Etiqueta Social
Eis que eu escuto um som desarmônico vindo pela viela e identifico um rapaz munido de seus alto-falantes portáteis, vestido com roupas humildes e ostentando um porte agressivo, indiferente a tudo e todos. De passadas rápidas conduzia sua música marginalizada em seu trajeto para casa, uma possível exaltação da liberdade depois de um dia exaustivo num típico sub-emprego da metrópole.
Dos transeuntes, alguns procuravam a origem da inquietação sonora, outros, já acostumados àquela realidade, resumiam-se em seu silêncio polido, embora fosse gritante aquela inquisição sutil que acompanhava o rapaz. Eu que percebi-me julgando-o pela música que me invadiu, logo invalidei minhas impressões e olhei mais a fundo: a música era uma forma de se transitar em segurança por aquelas paisagens.
O moço, é claro, não corria nenhum perigo de violência física - exceto, talvez, de algum policial que ele pudesse vir a encontrar -, mas a cultura lhe violentava. As imposições sociais exigiam que ele fosse invisível, silencioso, humilde. Era quase preciso assumir outra identidade para frequentar aquele lugar, 2 horas distante de casa, e era essa a tensão que ele sentia e revidava. A música ali era um escudo sonoro, algo que, sim, reafirmava sua origem e evidência, mas que justamente por destacá-lo lhe outorgava sua identidade e alguma segurança em ser o que é.

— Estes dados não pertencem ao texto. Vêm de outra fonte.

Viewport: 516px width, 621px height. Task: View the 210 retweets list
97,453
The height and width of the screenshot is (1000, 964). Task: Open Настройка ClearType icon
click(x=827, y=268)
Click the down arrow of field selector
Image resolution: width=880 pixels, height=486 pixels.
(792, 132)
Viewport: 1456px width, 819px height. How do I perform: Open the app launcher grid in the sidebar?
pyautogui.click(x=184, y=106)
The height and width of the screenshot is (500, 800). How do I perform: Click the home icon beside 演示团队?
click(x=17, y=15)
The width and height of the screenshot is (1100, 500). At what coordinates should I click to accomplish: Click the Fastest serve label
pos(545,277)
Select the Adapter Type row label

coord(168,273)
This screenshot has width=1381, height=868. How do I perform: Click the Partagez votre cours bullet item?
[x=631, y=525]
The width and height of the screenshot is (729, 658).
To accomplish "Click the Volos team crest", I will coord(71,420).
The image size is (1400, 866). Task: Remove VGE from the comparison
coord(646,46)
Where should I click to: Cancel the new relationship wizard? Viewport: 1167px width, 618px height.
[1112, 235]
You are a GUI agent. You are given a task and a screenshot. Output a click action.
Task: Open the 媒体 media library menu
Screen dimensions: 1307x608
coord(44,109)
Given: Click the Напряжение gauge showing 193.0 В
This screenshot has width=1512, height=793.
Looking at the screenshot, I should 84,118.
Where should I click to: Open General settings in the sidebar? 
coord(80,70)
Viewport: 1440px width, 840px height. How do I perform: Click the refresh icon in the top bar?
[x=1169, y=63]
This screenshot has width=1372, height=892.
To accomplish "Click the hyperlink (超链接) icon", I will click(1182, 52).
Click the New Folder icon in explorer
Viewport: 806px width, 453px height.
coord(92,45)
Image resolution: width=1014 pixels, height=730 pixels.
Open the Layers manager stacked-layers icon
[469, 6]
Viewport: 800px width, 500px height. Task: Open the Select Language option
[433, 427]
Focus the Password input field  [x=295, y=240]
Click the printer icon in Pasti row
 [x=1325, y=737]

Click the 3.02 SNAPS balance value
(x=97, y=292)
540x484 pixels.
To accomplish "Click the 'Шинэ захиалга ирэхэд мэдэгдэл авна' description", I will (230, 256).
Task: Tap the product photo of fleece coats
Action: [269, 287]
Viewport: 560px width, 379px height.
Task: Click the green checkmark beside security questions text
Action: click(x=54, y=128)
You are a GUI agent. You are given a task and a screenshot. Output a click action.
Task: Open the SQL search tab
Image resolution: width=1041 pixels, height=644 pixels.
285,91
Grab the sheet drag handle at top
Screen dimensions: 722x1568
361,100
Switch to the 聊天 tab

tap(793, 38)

Quando eu percebi a situação passei a ter simpatia pelo rapaz e entendi a necessidade da resistência e o quanto um ambiente pode ser nocivo àqueles dotados dum sentimento de não-pertencimento. O funk como novo punk. A contracultura se reinventando, adaptada à sobrevivência do indivíduo no mundo-concreto.
O rapaz foi embora, levando sua aura sonora, e eu permaneci em meu silêncio, mais adaptado ao ambiente, a pensar nas restrições que quem não sente, nem vê.
Comentários
Postar um comentário
Comentários?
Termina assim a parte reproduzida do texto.